Participantes: David Stork (Universidade de Stanford), Amílcar Cardoso

Moderação: Amílcar Cardoso 

Duração: 40 minutos 

Sessão em inglês.

Esta sessão conta com o apoio da Fundação Luso-Americana para o Desenvolvimento (FLAD)

Our cultural patrimony of fine art paintings and drawings comprise some of the most important, memorable, and consequential images ever created, and present numerous problems in art history and the interpretation of “authored” stylized images.  While sophisticated imaging (by numerous methods) has long been a mainstay in museum curation and conservation, it is only in the past few years that true image analysis—powered by computer vision, machine learning, computer graphics, and artificial intelligence—have been applied to fine art images.  Fine art paintings differ in numerous ways from the traditional photographs, videos, and medical images that have commanded the attention of most experts up to now:  such paintings vary extensively in style, content, non-realistic conventions, and especially intended meaning.

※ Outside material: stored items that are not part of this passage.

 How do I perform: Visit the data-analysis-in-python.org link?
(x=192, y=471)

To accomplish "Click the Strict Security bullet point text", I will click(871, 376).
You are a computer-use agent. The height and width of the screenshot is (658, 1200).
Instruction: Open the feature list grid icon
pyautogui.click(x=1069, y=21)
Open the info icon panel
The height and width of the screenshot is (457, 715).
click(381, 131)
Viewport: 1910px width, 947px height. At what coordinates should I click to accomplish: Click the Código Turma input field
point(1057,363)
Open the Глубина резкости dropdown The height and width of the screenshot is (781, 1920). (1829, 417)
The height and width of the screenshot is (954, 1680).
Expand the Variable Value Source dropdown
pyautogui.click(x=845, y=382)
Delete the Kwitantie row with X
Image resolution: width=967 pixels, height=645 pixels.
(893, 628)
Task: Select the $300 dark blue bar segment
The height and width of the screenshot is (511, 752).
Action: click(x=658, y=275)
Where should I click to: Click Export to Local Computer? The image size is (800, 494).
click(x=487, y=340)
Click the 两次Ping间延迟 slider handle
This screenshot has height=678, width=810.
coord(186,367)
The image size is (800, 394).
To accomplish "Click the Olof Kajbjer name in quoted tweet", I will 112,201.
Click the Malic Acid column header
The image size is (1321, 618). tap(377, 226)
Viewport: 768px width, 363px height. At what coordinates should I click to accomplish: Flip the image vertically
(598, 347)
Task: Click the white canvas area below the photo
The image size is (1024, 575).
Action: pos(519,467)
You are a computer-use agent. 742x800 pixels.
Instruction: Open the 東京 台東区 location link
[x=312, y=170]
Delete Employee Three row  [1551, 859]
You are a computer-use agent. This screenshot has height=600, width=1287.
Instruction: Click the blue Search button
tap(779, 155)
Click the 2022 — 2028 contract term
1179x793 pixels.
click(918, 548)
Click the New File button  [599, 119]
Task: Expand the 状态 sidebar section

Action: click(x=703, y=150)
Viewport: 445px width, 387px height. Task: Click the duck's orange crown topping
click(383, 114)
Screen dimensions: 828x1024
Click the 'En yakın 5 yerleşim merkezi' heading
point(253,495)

Rigorous computer methods have outperformed even seasoned connoisseurs on several tasks in the image understanding of art, and have provided new insights and settled deep disputes in art history.  Additionally, the classes of problems in art analysis, particularly those centered on inferring meaning from images, are forcing computer experts to develop new algorithms and concepts in artificial intelligence.

This talk, profusely illustrated with fine art images and computer analyses, argues for the new discipline of computer-assisted connoisseurship, a merger of humanist and scientific approaches to image understanding.  Such work will continue to be embraced by art scholars, and addresses new grand challenges in artificial intelligence.